Set exercise A ->
Answer these questions about the gallery text:
(i) In what year did Sekoto move to Paris?
(ii) Where was Irma Stern born?
(iii) In what year did Stern settle permanently in Cape Town?

Text to read ->
○ ○ ○ ○ ○
Goodman GalleryBasel Exclusive 2026

The booth includes work by two very different yet equally significant South African painters: Gerard Sekoto (b. 1913, Botshabelo, South Africa – d. 1993, Paris, France) and Irma Stern (b. 1894, Schweizer-Reneke, South Africa – d. 1966, Cape Town). Sekoto is one of the most influential painters in South African history. He achieved early prominence through his nuanced, painterly depictions of Black urban life in South Africa’s major cities, before the formal advent of apartheid. In 1947, seeking to expand his career prospects, Sekoto moved to Paris and never returned to South Africa. Stern is a foundational figure in the history of South African modernism. Born on a farm in the country’s interior but raised and academically trained in Wilhelmine Germany, Stern briefly participated in Berlin’s painterly avant-garde before settling permanently in Cape Town in 1920.
○ ○ ○ ○ ○
Given data ->

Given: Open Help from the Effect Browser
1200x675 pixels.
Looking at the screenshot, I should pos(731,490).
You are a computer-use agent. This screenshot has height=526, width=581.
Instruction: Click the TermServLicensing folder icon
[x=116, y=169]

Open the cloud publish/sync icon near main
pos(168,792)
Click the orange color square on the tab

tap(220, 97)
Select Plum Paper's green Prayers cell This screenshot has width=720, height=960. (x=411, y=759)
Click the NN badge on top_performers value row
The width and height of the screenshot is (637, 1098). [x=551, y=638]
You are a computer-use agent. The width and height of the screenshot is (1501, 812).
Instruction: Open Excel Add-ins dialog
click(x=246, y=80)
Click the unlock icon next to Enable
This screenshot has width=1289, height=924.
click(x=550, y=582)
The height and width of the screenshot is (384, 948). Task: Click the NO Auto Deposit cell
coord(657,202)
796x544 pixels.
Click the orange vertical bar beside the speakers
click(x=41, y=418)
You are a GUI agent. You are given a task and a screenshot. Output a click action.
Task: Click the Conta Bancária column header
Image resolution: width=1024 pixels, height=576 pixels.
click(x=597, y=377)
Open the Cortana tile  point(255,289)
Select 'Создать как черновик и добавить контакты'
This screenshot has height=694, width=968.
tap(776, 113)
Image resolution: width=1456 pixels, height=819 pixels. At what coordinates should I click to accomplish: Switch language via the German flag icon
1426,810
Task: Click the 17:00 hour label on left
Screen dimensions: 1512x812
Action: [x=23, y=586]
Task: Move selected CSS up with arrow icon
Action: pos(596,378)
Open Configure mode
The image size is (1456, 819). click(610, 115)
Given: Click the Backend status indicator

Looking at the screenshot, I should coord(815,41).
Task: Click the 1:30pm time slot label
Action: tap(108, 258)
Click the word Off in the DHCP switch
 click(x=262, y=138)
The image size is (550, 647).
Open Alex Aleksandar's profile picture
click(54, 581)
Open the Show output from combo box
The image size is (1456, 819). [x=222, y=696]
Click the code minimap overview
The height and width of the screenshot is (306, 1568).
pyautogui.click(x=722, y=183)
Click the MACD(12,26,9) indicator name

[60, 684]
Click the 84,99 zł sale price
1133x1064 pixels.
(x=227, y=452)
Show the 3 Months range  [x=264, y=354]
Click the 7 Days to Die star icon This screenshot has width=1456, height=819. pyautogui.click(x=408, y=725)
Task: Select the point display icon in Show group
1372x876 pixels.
○ ○ ○ ○ ○
Set exercise B -> Copy out the records without any change, starting at the line containing "Open the Cortana" and continuing through the last line of the records.

Task output A ->
(i) 1947
(ii) Schweizer-Reneke, South Africa
(iii) 1920

Task output B ->
Open the Cortana tile  point(255,289)
Select 'Создать как черновик и добавить контакты'
This screenshot has height=694, width=968.
tap(776, 113)
Image resolution: width=1456 pixels, height=819 pixels. At what coordinates should I click to accomplish: Switch language via the German flag icon
1426,810
Task: Click the 17:00 hour label on left
Screen dimensions: 1512x812
Action: [x=23, y=586]
Task: Move selected CSS up with arrow icon
Action: pos(596,378)
Open Configure mode
The image size is (1456, 819). click(610, 115)
Given: Click the Backend status indicator

Looking at the screenshot, I should coord(815,41).
Task: Click the 1:30pm time slot label
Action: tap(108, 258)
Click the word Off in the DHCP switch
 click(x=262, y=138)
The image size is (550, 647).
Open Alex Aleksandar's profile picture
click(54, 581)
Open the Show output from combo box
The image size is (1456, 819). [x=222, y=696]
Click the code minimap overview
The height and width of the screenshot is (306, 1568).
pyautogui.click(x=722, y=183)
Click the MACD(12,26,9) indicator name

[60, 684]
Click the 84,99 zł sale price
1133x1064 pixels.
(x=227, y=452)
Show the 3 Months range  [x=264, y=354]
Click the 7 Days to Die star icon This screenshot has width=1456, height=819. pyautogui.click(x=408, y=725)
Task: Select the point display icon in Show group
1372x876 pixels.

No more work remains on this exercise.